MK: A Continuing Debacle

Editorial

In an editorial comment we carried in this paper last year, we had echoed the sentiment felt by most stakeholders in the airline industry locally, including the small shareholders of Air Mauritius, that the appointment in December last of the Croatian national Kesimir Kucko as CEO of our national airline, a professional with more than 30 years of experience in international aviation, would hopefully help turn the company around after the colossal losses it registered for a number of years. The hope that things would change for the better has come crashing down with the announcement, last Friday, by the Board of Air Mauritius of the immediate suspension of Kesimir Kucko after less than one year in office as well as that of MK’s Chief Finance Officer, Jean Laval Ah-Chip – both for reasons of alleged ethical misconduct/managerial wrongdoings.

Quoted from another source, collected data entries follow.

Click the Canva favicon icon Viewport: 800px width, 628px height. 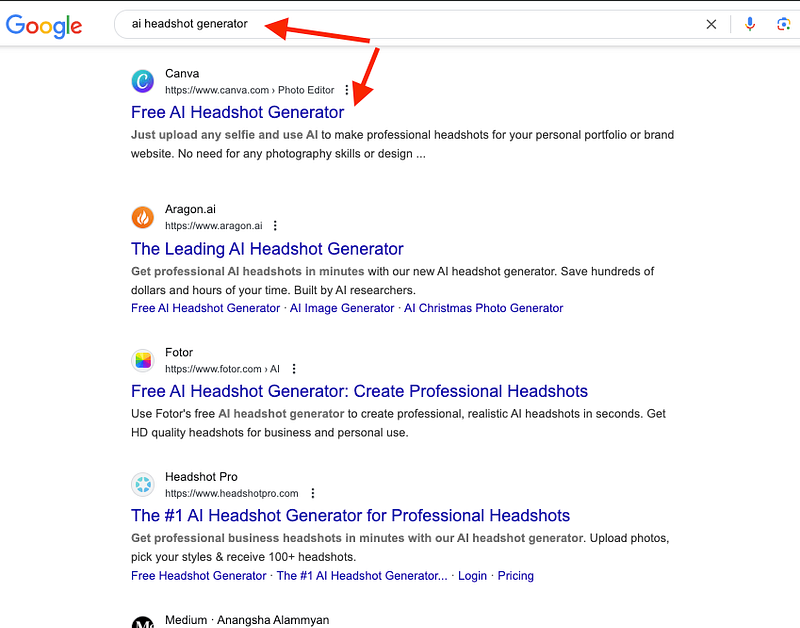pyautogui.click(x=143, y=81)

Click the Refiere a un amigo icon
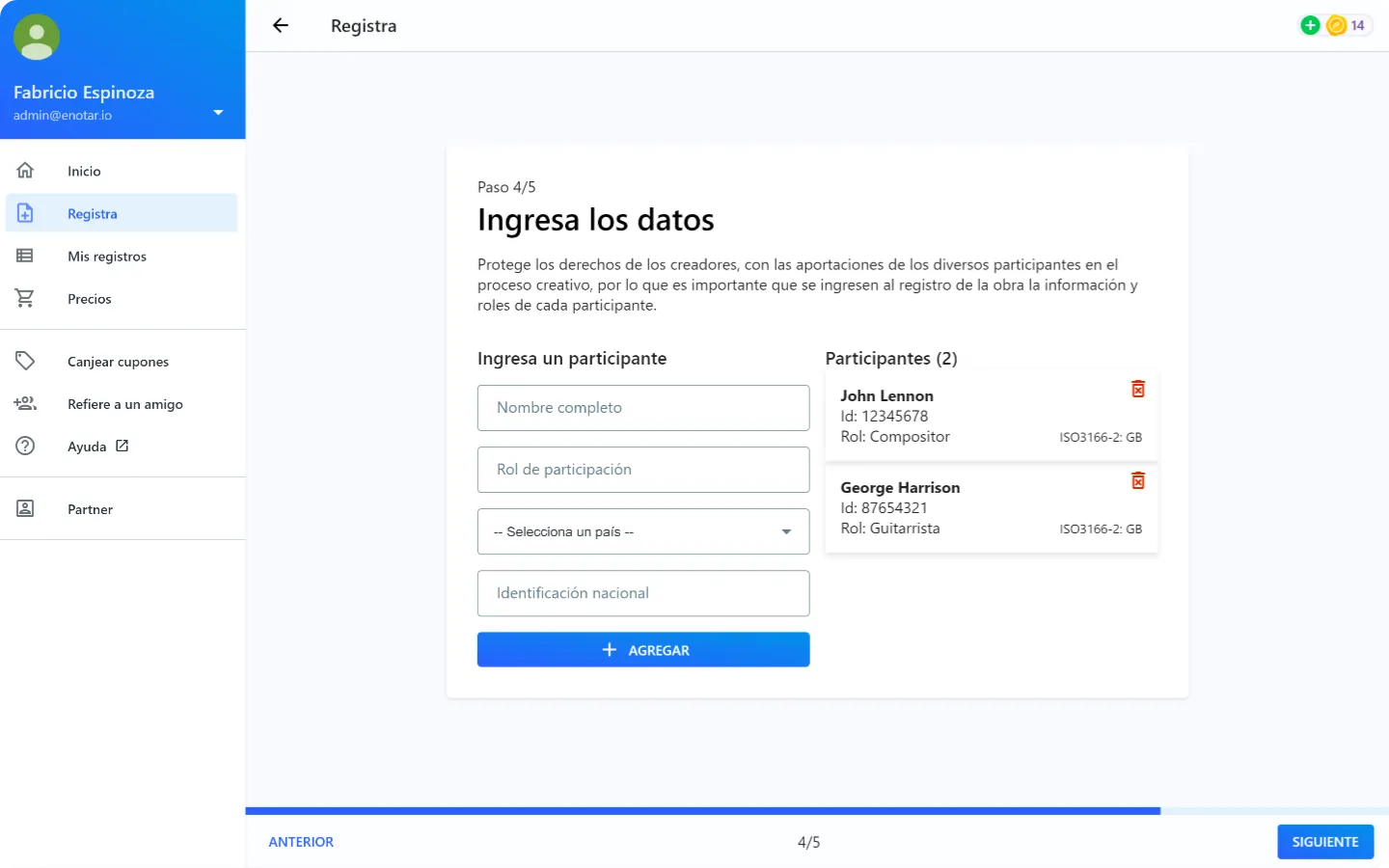click(26, 403)
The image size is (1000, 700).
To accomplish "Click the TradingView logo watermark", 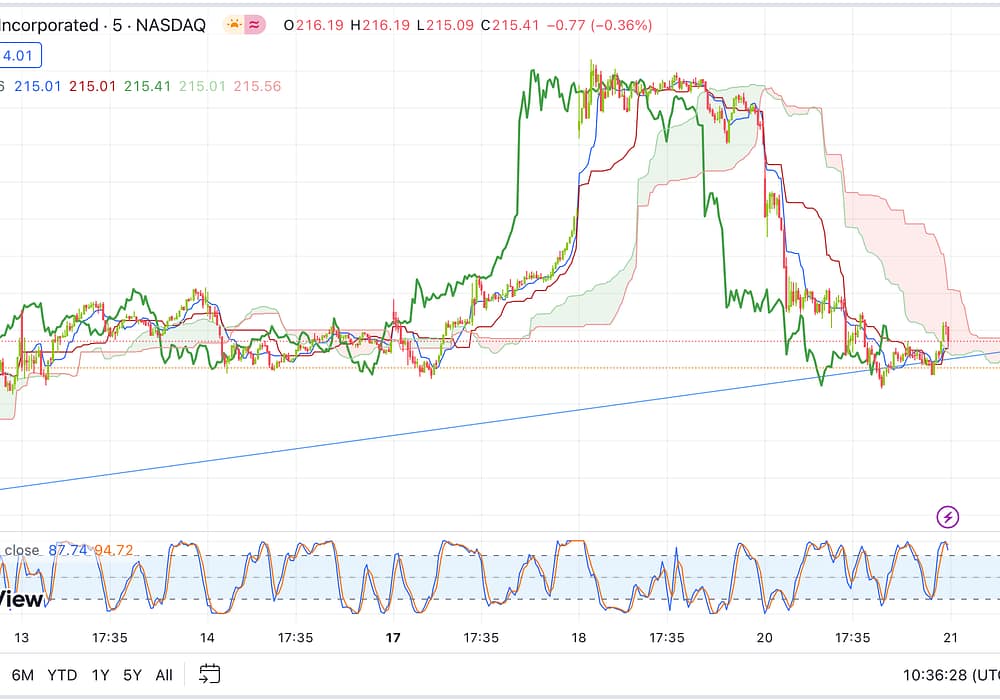I will 22,599.

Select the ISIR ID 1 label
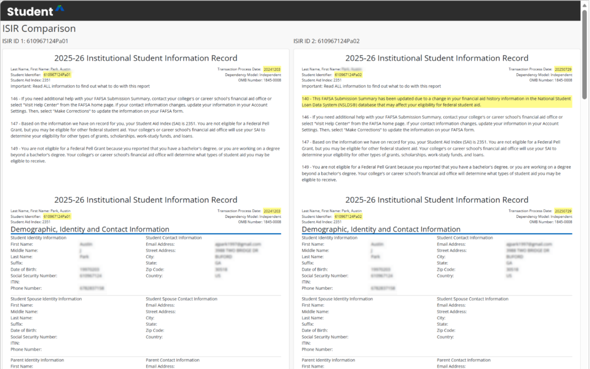click(35, 41)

national airlines do sometimes fail for different reasons, and Air Mauritius has also been through several storms in the course of its existence. Open skies policy and the resulting competition forced it to take the cue not to take things for granted. But it was the quality of service for most of its existence which helped sustain the business. It overcame poor mismanagement decisions on occasion, such as when it landed into catastrophic hedging contracts for its fuel oil. It had to watch out for inexperienced political busybodies and/or their advisors dragging it to service various airports with little traffic or even change its Singapore hub to Kuala Lumpur at great costs with little benefits.

But things changed for the worse with a succession of scandals, financial or managerial, hitting the company and costing many of its past CEOs their jobs and in some cases their credibility. It came crashing down in the wake of the Covid pandemic, but the conditions for its failure had been set much earlier, through a host of ill-advised decisions, including the ill-timed purchase of brand new Airbus airliners the company could not afford and had to lease out at considerable losses. All this has been happening under different governments with their appointees on the board of Air Mauritius and in different management capacities – much like what obtains in other State Owned Enterprises.

The poor performance of these erstwhile profitable State enterprises might send the signal that public enterprises eventually are bound to fail, thereby demolishing the strategic political decision taken in earlier decades which sought to free them from bureaucratic shackles in a business environment or to break the hold of monopolies on the local economy through the setting up of state enterprises in certain strategic areas of activity. The state enterprise, it was thought at the time of their inception, would serve the ‘public interest’. 

It is deplorable that most of these institutions have been unable to live up to their mission – either due to political interference in their running, uploading of political agents in various capacities they are unfit for. As a result, there has been a clear failure on their part to fulfil their duty of protecting the national interest as it ought to have been done under the vigilance of wakeful Boards and their political masters. It may be worthwhile here to recall that some pf the prized SOEs (like MK or MT) have outside shareholders and often their business representatives on Board, which should have given their Boards on paper greater acumen, but it seems to little avail.

It has cost the public exchequer a budgetary layout of Rs 9 million in 2020 and, the following year a massive Rs 25 billion, injected by the Mauritius Investment Corporation (MIC) to save the company. This bonanza did not prevent the national carrier doing its business with the least of concerns for transparency in its operations and accountability for its decisions to the Mauritian taxpayers and population. For instance, some time back, MK’s 5 or more slots at the preferred Heathrow International Airport hub was ditched in favour for Gatwick, with two extra weekly slots. Was this decision, which may be irreversible in future years, researched at some depth would be anybody’s guess.

The hasty fire sale of 5-6 Airbus carriers from its fleet for some Rs 500 million (less than the cost of the engines!) in the wake of the ICU it found itself dragged into, has now forced MK to costly lease of older generation Airbuses to serve post-Covid rise in demand. Were there other more sensible alternatives the population wonders. It is worth noting that the reorganisation of the company’s various activities under Air Holdings Ltd, has edged out all other airlines as shareholders and delisted the Company. Given the level of public funds injected, we have to keep asking whether the hundreds of millions forked out to consultants and bedside doctors have been of value and whether decisions are being taken in the national interest.